Walker, a Democrat from Ferguson (the St. Louis suburb made famous in 2014), was a rising star in 2016, with energy and talent and a master’s in public health and a law degree. Her accusation—she said she visited Roberts’s apartment, drank two glasses of wine, and woke up the next morning in a bed in the apartment—divided the Gateway City’s Democratic establishment.

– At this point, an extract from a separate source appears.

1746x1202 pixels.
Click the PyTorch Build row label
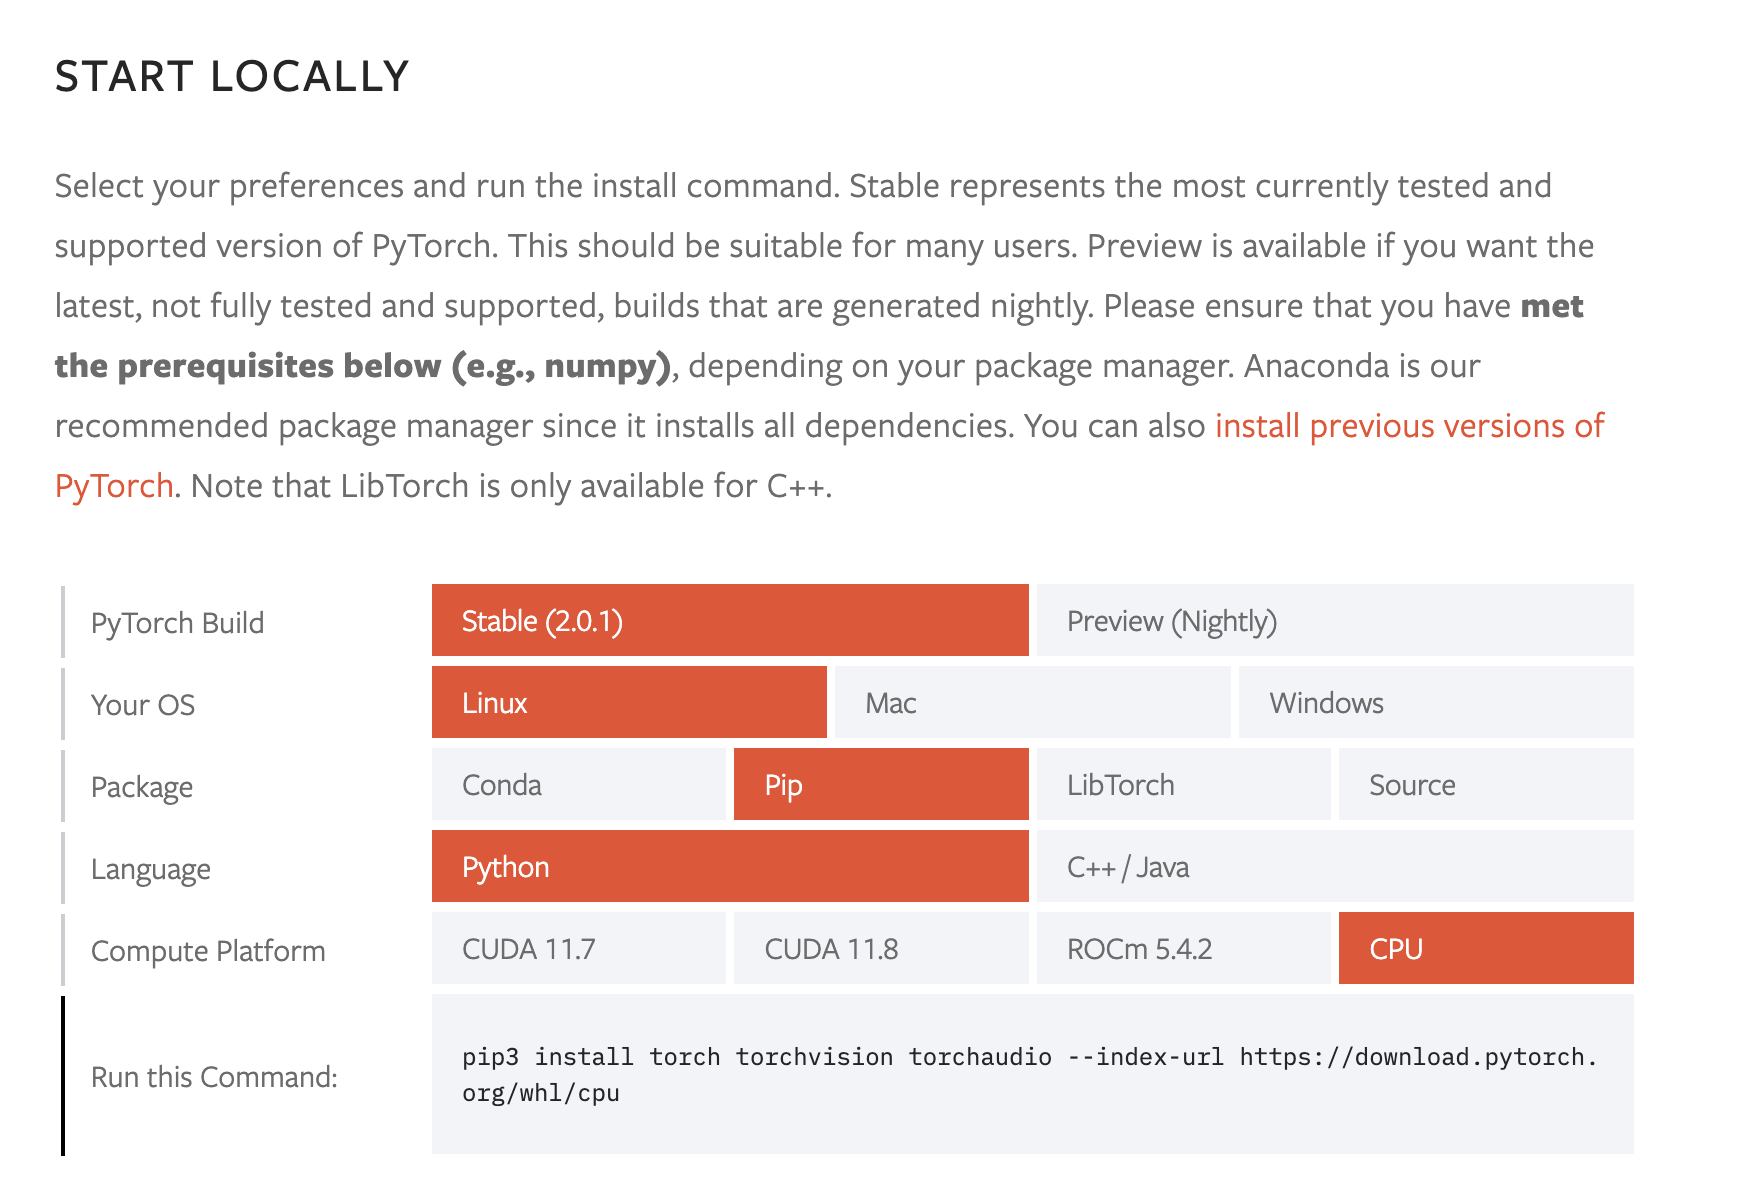coord(178,623)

Roberts denied the accusation and was never charged, and as he and Walker went on to become freshmen state lawmakers, Roberts took the additional step of suing Walker for defamation, with his attorney even laying out his side of the story to Bill McClellan, a longtime columnist for the Post-Dispatch, providing texts, receipts, and even a nude picture. It wasn’t pretty. Walker then filed a countersuit, alleging that Roberts drugged her the night she alleges he raped her. The two ultimately dropped their lawsuits in 2019. But that wasn’t the end of it, as you can imagine: One does not accuse a future colleague of drug-induced rape, countersue him after charges aren’t filed, and then ride off into the sunset with no hard feelings. Walker left electoral politics, taking a job as chief policy officer for Saint Louis County Executive Sam Page’s administration. And as Roberts continued his rise, the rift among the various supporters of both Walker and Roberts continued.

And then in early March of this year, Walker died suddenly of cardiac arrest at age 37 in a hotel room downtown after attending a birthday party for Saint Louis Mayor Tishaura Jones. Police do not suspect any foul play or wrongdoing, and a preliminary toxicology report apparently did not provide any indication that drugs were involved.

Now, as Roberts seeks to climb another rung up the political ladder and take Cori Bush’s seat in the U.S. House, Cora Faith Walker isn’t around to tell her story. Democrats are left with a fractured political machine: Those who believe Roberts, those who believed Walker, and a silent majority who are content not to weigh in.

However, Roberts has also been accused of sexual assault by another woman, Amy Harms, who came out (anonymously at first) after Walker accused Roberts, later to reveal herself and sue him. Harms alleges that Roberts fondled her in 2015 at a bar popular with lawyers near Saint Louis University law school and the region’s courthouses. At the time, Roberts was an assistant city prosecutor; he was arrested but not charged. (The city used a special prosecutor from nearby Saint Charles County to avoid any appearance of self-dealing.)

Harms ultimately gave up on her suit, but at the time, Roberts’s lawyer was defending his client pretty aggressively, telling the Post-Dispatch:

“It’s been two years,” he said. “[Harms has] seen the press eat up the story about Cora Faith Walker and she guessed that if she filed her own suit she’d get press. And she is.”

And that’s where Missouri Democrats find themselves in 2022 with the safest of congressional districts that Missouri Republicans cannot take away: choosing between incumbent Rep. Cori Bush, content to throw bombs and cause problems with her “Squad” teammates, or State Senator Steve Roberts Jr., who brings some fairly serious baggage.

Jim Swift

Jim Swift is a senior editor at The Bulwark.